We are concerned with the “binding time” taken between the coding and compiling stages.

Implementation Mechanisms

There are two methods;

  1. Translator which translates the source program into a target program, after which the machine executes the target program. Two distinct steps are present here, translation and execution. Inputs are taken at execution and not needed at translation.

  2. Interpreter is a program which takes both source program and input data to execute the code.

Note that the source program is never executed directly on the machine in either case. This is because there is a “gap” between the “levels” between the source program and execution. That is, the source code is high-level but the machine operates on low-level.

Level State Operations
High Level Variable values Expressions, control flow
Low Level Register values Machine Instructions
  • Translator reduces the level of specification to execution level.

  • Interpreter raises execution level to specification level. The program (interpreter) executes the code, not the system.

  Translation Interpretation
  Analysis + Synthesis Analysis + Execution
  Bindings before runtime Bindings at runtime
Turn around time compilation + execution analysis + execution

The turnaround time for interpreters is faster, but compilation needs to be done only once for multiple executions, saving time.

Language Method
C, C++ Compilation (Backend)
Java, C#, Python Interpretation + JIT Compilation (Virtual Machine)

JIT (Just In Time) Compilation is where a repeated part of the byte code is compiled by the virtual machine for faster execution.
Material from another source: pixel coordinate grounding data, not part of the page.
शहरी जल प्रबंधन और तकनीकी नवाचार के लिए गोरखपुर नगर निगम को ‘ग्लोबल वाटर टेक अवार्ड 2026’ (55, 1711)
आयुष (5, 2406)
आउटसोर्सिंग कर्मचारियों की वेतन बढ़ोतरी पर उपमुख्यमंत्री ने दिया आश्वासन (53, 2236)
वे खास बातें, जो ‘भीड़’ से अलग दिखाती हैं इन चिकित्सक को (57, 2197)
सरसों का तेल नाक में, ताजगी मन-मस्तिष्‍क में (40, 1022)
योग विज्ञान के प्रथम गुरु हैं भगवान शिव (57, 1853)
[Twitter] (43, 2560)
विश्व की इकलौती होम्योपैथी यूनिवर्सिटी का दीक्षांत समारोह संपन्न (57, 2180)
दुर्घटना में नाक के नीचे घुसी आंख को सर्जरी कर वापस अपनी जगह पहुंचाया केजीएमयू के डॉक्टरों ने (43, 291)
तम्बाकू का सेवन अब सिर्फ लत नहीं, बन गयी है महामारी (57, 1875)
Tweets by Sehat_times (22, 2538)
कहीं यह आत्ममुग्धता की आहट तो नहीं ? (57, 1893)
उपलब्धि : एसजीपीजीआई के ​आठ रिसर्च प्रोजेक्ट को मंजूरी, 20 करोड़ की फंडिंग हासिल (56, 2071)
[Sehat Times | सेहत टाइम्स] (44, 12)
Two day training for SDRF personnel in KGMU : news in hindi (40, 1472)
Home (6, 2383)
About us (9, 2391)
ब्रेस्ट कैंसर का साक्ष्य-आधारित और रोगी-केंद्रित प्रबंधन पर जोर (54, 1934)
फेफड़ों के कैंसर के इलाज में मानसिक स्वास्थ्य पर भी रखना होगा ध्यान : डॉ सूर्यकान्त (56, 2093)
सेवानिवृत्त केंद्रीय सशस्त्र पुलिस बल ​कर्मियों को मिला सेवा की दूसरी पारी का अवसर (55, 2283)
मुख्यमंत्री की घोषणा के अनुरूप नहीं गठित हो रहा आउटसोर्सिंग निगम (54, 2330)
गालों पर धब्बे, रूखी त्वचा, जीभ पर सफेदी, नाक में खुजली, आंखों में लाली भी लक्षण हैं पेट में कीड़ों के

Do note that this is done in runtime.

Frontend - Language Backend - The machine ISA

$m \text{ frontends } + n\text{ backends } = m\times n \text{ compilers}$

 

Compiler Structure

Compilation overview

The first two steps in compilation are scanning and parsing. Parsing creates a “concrete Parse tree” with terminal and non-terminal nodes.

Abstract Syntax Tree

An abstract syntax tree (AST) is constructed by the semantic analyzer to ensure that there are no type errors.

The abstract syntax tree is then used to construct the TAC list (Three Address Code). TAC stores the intermediary variables. This linearizes the control flow by flattening the nested control constructs.

Compiled sample code

RTL List converts the instructions in the TAC list to the ISA. Addresses are still unknown at this stage. RTL List is converted to the Assembly Code wherin proper assembly language with register addresses and offsets using ISA.